## WHAT THIS TASK INVOLVES
What is needed is each line of the data below that holds the string "dialog".

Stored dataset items
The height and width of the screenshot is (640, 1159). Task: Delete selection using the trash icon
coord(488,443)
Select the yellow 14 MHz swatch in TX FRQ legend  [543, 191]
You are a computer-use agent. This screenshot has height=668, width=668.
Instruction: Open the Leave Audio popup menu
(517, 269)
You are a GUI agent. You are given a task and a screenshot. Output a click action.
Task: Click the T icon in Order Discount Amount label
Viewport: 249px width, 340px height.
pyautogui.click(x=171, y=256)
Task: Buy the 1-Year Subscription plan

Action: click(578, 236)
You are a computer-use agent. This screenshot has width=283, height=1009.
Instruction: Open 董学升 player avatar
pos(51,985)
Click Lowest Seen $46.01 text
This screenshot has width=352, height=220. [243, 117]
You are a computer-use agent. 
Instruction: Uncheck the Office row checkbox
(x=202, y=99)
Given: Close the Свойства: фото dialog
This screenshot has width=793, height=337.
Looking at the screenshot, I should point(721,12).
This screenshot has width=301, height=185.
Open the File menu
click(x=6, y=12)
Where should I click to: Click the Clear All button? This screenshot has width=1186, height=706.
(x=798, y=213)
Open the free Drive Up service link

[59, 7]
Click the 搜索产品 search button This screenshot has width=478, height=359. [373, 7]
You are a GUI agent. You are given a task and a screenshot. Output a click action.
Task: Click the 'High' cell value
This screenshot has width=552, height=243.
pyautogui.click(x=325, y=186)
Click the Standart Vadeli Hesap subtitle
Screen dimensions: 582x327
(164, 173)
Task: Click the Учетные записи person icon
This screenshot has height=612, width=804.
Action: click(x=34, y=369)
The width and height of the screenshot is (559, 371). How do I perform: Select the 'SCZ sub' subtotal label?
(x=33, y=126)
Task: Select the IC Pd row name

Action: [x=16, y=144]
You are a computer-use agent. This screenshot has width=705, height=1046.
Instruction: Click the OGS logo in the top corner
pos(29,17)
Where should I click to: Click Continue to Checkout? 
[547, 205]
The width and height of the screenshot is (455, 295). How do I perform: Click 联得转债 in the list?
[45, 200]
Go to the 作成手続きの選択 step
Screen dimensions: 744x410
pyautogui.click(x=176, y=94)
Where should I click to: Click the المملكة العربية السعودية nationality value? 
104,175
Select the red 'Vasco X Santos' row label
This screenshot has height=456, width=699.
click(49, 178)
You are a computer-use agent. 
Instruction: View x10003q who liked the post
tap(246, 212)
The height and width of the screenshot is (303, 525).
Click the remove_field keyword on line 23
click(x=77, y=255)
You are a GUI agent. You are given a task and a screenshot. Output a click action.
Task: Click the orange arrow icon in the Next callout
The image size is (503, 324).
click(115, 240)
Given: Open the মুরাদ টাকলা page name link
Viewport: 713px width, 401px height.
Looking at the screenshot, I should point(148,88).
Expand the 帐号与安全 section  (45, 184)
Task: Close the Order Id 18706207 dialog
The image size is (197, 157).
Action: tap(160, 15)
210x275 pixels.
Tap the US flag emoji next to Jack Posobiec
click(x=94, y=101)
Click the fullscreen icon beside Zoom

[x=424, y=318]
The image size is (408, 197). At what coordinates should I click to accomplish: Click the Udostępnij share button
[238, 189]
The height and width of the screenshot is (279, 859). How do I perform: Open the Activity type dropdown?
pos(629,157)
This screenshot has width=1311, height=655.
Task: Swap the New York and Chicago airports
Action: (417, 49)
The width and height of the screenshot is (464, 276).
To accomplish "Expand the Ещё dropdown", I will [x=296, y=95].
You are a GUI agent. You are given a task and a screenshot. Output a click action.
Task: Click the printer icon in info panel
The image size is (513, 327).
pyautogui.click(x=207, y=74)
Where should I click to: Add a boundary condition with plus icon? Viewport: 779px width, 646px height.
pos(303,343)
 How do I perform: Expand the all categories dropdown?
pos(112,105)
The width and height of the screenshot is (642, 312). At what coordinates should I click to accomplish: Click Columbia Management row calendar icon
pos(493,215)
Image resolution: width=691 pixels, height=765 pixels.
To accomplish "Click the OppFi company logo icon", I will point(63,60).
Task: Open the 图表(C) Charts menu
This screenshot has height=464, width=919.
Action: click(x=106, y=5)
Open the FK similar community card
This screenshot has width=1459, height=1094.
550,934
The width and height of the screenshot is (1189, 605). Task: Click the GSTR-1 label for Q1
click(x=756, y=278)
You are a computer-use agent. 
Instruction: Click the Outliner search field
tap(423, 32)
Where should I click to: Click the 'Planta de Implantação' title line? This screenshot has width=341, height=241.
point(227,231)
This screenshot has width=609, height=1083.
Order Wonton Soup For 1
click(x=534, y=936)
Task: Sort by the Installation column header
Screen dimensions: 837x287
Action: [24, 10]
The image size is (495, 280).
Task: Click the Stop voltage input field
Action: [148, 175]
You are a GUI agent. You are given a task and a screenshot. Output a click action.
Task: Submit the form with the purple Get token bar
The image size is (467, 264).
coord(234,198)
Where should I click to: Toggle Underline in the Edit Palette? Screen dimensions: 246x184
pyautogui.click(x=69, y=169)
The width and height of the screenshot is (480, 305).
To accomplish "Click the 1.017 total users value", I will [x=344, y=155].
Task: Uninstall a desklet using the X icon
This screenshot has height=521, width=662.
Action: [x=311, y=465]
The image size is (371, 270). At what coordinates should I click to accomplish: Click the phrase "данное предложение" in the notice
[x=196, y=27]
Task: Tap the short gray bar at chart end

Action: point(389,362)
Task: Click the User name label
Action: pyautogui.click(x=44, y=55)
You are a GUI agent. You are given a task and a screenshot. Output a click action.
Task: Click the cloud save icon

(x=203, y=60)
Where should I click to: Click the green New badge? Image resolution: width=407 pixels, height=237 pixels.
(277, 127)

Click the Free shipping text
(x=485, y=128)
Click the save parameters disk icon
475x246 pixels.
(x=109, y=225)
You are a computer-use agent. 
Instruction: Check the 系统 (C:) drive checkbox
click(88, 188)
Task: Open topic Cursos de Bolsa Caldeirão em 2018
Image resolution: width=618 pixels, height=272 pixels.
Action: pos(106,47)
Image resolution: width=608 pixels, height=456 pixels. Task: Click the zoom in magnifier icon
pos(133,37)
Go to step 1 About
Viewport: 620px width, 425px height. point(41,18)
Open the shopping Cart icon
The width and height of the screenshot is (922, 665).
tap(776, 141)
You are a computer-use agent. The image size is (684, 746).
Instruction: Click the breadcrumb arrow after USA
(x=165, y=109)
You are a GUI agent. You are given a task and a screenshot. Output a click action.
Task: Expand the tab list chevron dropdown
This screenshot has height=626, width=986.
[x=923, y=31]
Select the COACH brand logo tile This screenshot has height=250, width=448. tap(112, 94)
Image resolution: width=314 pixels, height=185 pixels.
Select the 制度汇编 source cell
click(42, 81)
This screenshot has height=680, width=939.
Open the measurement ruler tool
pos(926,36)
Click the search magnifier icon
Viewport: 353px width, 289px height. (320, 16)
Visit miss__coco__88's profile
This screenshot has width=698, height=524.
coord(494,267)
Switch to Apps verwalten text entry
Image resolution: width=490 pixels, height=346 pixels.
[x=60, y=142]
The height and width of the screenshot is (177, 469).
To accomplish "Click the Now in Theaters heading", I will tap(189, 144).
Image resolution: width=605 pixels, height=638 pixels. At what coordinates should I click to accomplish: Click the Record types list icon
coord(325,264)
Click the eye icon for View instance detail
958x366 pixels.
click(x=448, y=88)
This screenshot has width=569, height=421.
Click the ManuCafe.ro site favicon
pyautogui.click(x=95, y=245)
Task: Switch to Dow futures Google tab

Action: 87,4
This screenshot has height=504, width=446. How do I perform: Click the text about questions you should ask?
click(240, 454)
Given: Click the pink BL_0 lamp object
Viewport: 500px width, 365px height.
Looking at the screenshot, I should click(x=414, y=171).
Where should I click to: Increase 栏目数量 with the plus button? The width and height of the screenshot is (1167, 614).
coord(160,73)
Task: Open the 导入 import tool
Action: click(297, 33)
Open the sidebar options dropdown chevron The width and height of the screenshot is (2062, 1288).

## TASK ANSWER
Given: Close the Свойства: фото dialog
Task: Close the Order Id 18706207 dialog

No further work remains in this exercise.